##### Record extracts #####
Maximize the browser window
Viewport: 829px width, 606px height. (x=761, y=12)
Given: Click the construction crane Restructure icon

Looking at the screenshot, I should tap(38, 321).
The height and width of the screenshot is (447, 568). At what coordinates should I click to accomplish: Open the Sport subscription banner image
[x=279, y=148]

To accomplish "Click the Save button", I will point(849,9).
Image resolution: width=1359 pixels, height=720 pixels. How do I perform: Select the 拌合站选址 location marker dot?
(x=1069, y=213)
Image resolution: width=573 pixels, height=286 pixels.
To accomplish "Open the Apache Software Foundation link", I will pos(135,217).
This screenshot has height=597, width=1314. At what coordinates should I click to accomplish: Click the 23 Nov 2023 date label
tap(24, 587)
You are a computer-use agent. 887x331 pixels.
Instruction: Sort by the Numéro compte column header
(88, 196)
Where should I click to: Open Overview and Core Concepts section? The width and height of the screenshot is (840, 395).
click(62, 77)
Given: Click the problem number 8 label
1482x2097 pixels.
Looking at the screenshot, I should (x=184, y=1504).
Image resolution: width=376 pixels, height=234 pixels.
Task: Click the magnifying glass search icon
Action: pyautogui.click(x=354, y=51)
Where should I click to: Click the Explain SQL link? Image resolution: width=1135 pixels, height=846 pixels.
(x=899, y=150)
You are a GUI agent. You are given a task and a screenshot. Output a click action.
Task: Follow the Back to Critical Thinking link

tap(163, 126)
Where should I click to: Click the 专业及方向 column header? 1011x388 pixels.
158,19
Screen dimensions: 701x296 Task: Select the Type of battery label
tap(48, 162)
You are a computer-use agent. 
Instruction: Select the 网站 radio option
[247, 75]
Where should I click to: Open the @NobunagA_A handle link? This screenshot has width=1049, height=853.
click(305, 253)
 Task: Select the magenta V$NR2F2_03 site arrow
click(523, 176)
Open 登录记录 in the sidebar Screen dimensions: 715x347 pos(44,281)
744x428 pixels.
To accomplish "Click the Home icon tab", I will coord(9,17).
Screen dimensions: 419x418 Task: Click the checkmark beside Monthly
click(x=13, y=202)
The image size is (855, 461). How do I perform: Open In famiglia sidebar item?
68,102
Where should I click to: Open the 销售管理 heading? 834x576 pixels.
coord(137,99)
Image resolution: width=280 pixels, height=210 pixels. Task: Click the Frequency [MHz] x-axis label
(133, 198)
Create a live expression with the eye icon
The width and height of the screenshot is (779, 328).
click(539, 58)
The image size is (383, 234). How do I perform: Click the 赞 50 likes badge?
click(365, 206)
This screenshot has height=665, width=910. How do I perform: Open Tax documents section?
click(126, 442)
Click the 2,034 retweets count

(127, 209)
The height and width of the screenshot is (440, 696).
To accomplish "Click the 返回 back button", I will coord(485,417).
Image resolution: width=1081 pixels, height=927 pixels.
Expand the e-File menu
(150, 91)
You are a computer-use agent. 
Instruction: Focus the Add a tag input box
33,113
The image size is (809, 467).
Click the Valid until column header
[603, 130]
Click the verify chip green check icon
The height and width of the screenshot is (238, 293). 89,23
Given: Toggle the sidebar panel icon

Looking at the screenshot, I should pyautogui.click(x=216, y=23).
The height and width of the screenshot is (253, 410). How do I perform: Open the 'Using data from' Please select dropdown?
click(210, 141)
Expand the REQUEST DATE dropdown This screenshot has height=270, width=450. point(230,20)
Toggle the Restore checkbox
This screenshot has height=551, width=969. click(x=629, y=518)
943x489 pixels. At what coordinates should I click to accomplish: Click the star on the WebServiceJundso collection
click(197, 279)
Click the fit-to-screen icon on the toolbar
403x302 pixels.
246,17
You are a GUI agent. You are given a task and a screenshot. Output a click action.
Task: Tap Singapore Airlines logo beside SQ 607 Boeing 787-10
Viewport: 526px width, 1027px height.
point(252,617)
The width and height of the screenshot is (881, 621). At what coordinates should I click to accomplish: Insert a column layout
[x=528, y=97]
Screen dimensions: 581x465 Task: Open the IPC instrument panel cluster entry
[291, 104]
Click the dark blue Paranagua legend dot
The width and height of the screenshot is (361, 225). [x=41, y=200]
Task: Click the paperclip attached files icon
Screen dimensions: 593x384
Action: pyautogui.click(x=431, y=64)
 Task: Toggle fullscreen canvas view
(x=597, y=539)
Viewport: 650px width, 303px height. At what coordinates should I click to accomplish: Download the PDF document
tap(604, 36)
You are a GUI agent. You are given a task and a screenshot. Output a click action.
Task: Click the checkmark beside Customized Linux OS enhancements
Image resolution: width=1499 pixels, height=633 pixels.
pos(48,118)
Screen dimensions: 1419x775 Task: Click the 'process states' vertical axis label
#####
- _Problem to solve_
Write out the whole listing again, exactly as it stands.

- _Task solution_
Maximize the browser window
Viewport: 829px width, 606px height. (x=761, y=12)
Given: Click the construction crane Restructure icon

Looking at the screenshot, I should tap(38, 321).
The height and width of the screenshot is (447, 568). At what coordinates should I click to accomplish: Open the Sport subscription banner image
[x=279, y=148]

To accomplish "Click the Save button", I will point(849,9).
Image resolution: width=1359 pixels, height=720 pixels. How do I perform: Select the 拌合站选址 location marker dot?
(x=1069, y=213)
Image resolution: width=573 pixels, height=286 pixels.
To accomplish "Open the Apache Software Foundation link", I will pos(135,217).
This screenshot has height=597, width=1314. At what coordinates should I click to accomplish: Click the 23 Nov 2023 date label
tap(24, 587)
You are a computer-use agent. 887x331 pixels.
Instruction: Sort by the Numéro compte column header
(88, 196)
Where should I click to: Open Overview and Core Concepts section? The width and height of the screenshot is (840, 395).
click(62, 77)
Given: Click the problem number 8 label
1482x2097 pixels.
Looking at the screenshot, I should (x=184, y=1504).
Image resolution: width=376 pixels, height=234 pixels.
Task: Click the magnifying glass search icon
Action: pyautogui.click(x=354, y=51)
Where should I click to: Click the Explain SQL link? Image resolution: width=1135 pixels, height=846 pixels.
(x=899, y=150)
You are a GUI agent. You are given a task and a screenshot. Output a click action.
Task: Follow the Back to Critical Thinking link

tap(163, 126)
Where should I click to: Click the 专业及方向 column header? 1011x388 pixels.
158,19
Screen dimensions: 701x296 Task: Select the Type of battery label
tap(48, 162)
You are a computer-use agent. 
Instruction: Select the 网站 radio option
[247, 75]
Where should I click to: Open the @NobunagA_A handle link? This screenshot has width=1049, height=853.
click(305, 253)
 Task: Select the magenta V$NR2F2_03 site arrow
click(523, 176)
Open 登录记录 in the sidebar Screen dimensions: 715x347 pos(44,281)
744x428 pixels.
To accomplish "Click the Home icon tab", I will coord(9,17).
Screen dimensions: 419x418 Task: Click the checkmark beside Monthly
click(x=13, y=202)
The image size is (855, 461). How do I perform: Open In famiglia sidebar item?
68,102
Where should I click to: Open the 销售管理 heading? 834x576 pixels.
coord(137,99)
Image resolution: width=280 pixels, height=210 pixels. Task: Click the Frequency [MHz] x-axis label
(133, 198)
Create a live expression with the eye icon
The width and height of the screenshot is (779, 328).
click(539, 58)
The image size is (383, 234). How do I perform: Click the 赞 50 likes badge?
click(365, 206)
This screenshot has height=665, width=910. How do I perform: Open Tax documents section?
click(126, 442)
Click the 2,034 retweets count

(127, 209)
The height and width of the screenshot is (440, 696).
To accomplish "Click the 返回 back button", I will coord(485,417).
Image resolution: width=1081 pixels, height=927 pixels.
Expand the e-File menu
(150, 91)
You are a computer-use agent. 
Instruction: Focus the Add a tag input box
33,113
The image size is (809, 467).
Click the Valid until column header
[603, 130]
Click the verify chip green check icon
The height and width of the screenshot is (238, 293). 89,23
Given: Toggle the sidebar panel icon

Looking at the screenshot, I should pyautogui.click(x=216, y=23).
The height and width of the screenshot is (253, 410). How do I perform: Open the 'Using data from' Please select dropdown?
click(210, 141)
Expand the REQUEST DATE dropdown This screenshot has height=270, width=450. point(230,20)
Toggle the Restore checkbox
This screenshot has height=551, width=969. click(x=629, y=518)
943x489 pixels. At what coordinates should I click to accomplish: Click the star on the WebServiceJundso collection
click(197, 279)
Click the fit-to-screen icon on the toolbar
403x302 pixels.
246,17
You are a GUI agent. You are given a task and a screenshot. Output a click action.
Task: Tap Singapore Airlines logo beside SQ 607 Boeing 787-10
Viewport: 526px width, 1027px height.
point(252,617)
The width and height of the screenshot is (881, 621). At what coordinates should I click to accomplish: Insert a column layout
[x=528, y=97]
Screen dimensions: 581x465 Task: Open the IPC instrument panel cluster entry
[291, 104]
Click the dark blue Paranagua legend dot
The width and height of the screenshot is (361, 225). [x=41, y=200]
Task: Click the paperclip attached files icon
Screen dimensions: 593x384
Action: pyautogui.click(x=431, y=64)
 Task: Toggle fullscreen canvas view
(x=597, y=539)
Viewport: 650px width, 303px height. At what coordinates should I click to accomplish: Download the PDF document
tap(604, 36)
You are a GUI agent. You are given a task and a screenshot. Output a click action.
Task: Click the checkmark beside Customized Linux OS enhancements
Image resolution: width=1499 pixels, height=633 pixels.
pos(48,118)
Screen dimensions: 1419x775 Task: Click the 'process states' vertical axis label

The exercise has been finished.